Lui non era solito…” – I Colleghi Raccontano il Lato Inaspettato di Giampiero Gualandi tramite Sofia Stefani

La recente evoluzione delle indagini sul femminicidio di Sofia Stefani presenta numerosi nuovi dettagli che complicano un caso già di per sé tragico. La giovane vigilessa è stata uccisa dal suo ex collega della polizia locale, Giampiero Gualandi, utilizzando la pistola d’ordinanza. Questo avvenimento ha scioccato la comunità di Anzola, in provincia di Bologna, e ha portato a una serie di sviluppi legali significativi.

nuove dinamiche del caso

la ricostruzione dei fatti

Il 16 maggio, Sofia Stefani, una vigilessa di 33 anni, è stata colpita mortalmente all’interno degli uffici del comando di Anzola. Il responsabile dell’atto, Giampiero Gualandi, ha sostenuto che il colpo sia partito accidentalmente durante una breve lotta tra i due, ma le indagini in corso stanno esplorando diverse ipotesi.

Le discrepanze sulla presenza dell’arma di Gualandi in ufficio sono emerse grazie alle testimonianze di alcuni colleghi. Secondo queste testimonianze, l’uso della pistola da parte di Gualandi all’interno degli uffici era un evento raro, portando alla luce ulteriori dubbi sulla dinamica riportata dall’indagato.

analisi autoptica e perizia balistica

L’autopsia, la cui esecuzione è stata procrastinata al 24 maggio, verrà condotta dalla dottoressa Valentina Bugelli di Parma. Parallelamente, la perizia balistica avrà un ruolo cruciale nel determinare la traiettoria del proiettile e nel verificare la presenza di polvere da sparo sul corpo della vittima.
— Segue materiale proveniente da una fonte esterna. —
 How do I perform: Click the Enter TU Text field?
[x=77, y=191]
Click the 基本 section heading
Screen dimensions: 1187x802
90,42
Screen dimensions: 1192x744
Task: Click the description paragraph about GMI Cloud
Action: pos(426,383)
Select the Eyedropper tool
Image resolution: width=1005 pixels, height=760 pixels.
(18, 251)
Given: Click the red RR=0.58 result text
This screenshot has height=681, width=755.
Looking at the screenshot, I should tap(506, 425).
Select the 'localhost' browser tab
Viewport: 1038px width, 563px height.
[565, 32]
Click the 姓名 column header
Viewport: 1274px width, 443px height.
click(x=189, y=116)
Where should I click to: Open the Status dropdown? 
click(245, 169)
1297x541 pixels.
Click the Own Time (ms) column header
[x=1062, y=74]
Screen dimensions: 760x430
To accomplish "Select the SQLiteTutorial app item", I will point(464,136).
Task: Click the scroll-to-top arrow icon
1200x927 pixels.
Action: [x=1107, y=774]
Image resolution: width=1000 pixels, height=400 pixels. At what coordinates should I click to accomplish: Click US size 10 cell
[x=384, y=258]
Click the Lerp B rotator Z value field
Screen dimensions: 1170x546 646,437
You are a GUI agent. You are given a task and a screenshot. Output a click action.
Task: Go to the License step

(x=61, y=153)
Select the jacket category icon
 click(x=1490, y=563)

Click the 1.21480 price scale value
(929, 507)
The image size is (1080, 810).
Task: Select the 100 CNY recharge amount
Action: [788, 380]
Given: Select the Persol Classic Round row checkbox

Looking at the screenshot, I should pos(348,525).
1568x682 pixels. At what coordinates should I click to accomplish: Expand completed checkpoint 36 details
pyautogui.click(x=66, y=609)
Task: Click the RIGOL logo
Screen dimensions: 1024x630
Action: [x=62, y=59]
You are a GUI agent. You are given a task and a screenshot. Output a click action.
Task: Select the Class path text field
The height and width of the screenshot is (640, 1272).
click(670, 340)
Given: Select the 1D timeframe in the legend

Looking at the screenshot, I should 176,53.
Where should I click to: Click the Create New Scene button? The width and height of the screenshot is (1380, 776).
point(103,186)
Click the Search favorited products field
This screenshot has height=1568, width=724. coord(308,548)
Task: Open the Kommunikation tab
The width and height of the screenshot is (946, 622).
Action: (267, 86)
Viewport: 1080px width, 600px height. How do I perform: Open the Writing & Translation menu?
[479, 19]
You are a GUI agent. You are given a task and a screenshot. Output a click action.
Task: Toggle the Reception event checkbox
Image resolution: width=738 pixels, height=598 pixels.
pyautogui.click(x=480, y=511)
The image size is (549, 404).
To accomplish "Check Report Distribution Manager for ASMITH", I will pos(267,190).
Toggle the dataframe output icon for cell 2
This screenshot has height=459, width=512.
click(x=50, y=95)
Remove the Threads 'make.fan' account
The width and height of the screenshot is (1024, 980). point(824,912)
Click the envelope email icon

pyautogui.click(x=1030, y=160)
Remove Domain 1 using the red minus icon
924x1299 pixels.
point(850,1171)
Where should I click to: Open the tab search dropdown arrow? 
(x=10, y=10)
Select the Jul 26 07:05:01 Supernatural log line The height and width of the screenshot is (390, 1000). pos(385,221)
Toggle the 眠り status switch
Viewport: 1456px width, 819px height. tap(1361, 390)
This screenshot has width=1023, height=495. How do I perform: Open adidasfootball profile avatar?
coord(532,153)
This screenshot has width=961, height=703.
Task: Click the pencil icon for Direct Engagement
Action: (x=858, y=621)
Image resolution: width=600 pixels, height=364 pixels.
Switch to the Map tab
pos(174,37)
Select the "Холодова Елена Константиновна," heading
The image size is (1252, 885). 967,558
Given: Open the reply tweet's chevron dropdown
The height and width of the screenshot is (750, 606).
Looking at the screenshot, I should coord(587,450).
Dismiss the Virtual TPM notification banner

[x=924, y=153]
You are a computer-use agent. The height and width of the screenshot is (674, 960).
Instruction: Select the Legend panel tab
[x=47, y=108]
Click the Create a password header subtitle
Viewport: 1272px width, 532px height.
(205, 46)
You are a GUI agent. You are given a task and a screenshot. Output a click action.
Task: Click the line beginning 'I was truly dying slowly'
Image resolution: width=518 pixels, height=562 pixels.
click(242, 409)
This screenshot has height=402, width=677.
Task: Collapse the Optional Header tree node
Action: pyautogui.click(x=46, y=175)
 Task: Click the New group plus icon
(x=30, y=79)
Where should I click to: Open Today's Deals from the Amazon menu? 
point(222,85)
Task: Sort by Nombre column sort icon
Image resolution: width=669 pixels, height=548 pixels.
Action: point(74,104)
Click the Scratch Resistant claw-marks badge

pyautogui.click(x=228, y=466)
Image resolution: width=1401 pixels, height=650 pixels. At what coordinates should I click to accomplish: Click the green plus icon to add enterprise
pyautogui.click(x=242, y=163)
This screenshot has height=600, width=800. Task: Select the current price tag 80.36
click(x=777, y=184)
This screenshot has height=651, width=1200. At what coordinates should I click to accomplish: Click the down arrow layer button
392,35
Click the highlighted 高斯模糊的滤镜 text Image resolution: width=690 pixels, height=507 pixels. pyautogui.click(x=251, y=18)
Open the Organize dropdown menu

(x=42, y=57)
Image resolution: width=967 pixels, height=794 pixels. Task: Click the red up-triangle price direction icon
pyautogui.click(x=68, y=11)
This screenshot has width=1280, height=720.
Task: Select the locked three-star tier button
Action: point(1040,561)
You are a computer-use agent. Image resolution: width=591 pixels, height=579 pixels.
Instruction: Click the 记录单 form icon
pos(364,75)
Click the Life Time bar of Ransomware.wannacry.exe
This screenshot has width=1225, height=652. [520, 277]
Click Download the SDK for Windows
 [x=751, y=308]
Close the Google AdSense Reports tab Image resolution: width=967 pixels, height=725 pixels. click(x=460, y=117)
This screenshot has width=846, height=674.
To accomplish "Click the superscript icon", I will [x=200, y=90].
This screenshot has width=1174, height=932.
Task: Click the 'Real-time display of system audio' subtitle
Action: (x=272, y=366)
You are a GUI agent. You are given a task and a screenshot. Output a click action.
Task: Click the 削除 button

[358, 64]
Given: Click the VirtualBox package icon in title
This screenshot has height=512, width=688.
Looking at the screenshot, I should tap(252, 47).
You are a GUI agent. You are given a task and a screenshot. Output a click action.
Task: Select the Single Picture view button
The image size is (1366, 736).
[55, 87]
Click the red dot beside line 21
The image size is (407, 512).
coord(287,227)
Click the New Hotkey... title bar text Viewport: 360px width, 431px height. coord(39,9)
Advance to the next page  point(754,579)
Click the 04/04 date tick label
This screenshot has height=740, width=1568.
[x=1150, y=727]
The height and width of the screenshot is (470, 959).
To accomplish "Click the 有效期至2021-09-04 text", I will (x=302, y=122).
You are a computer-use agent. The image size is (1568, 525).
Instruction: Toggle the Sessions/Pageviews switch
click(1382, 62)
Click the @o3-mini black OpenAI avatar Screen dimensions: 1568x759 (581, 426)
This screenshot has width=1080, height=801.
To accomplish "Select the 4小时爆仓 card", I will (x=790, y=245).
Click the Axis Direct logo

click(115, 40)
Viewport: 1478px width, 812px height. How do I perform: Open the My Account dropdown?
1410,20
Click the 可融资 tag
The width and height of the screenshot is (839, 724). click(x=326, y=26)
Quest’analisi sarà fondamentale anche a causa dell’assenza di testimoni oculari, e potrebbe chiarire come mai la Glock avesse un colpo in canna e uno pronto dopo il primo sparo, pur risultando senza caricatore al momento dell’arrivo dei carabinieri.

contestazioni legali a carico di gualandi

La Procura di Bologna contesta a Giampiero Gualandi l’accusa di omicidio volontario, aggravata da futili motivi e dalla relazione affettiva con la vittima. Secondo quanto riportato, si ipotizza che l’incidente sia avvenuto “al culmine dell’esasperazione”. Inoltre, viene preso in considerazione il rischio concreto di fuga, dato che l’indagato avrebbe risorse economiche sufficienti per fronteggiare una possibile situazione detentiva.

La risoluzione di questo caso complesso richiede un’analisi attenta e dettagliata di tutte le prove disponibili per far emergere la verità su quanto accaduto quel tragico giorno del 16 maggio.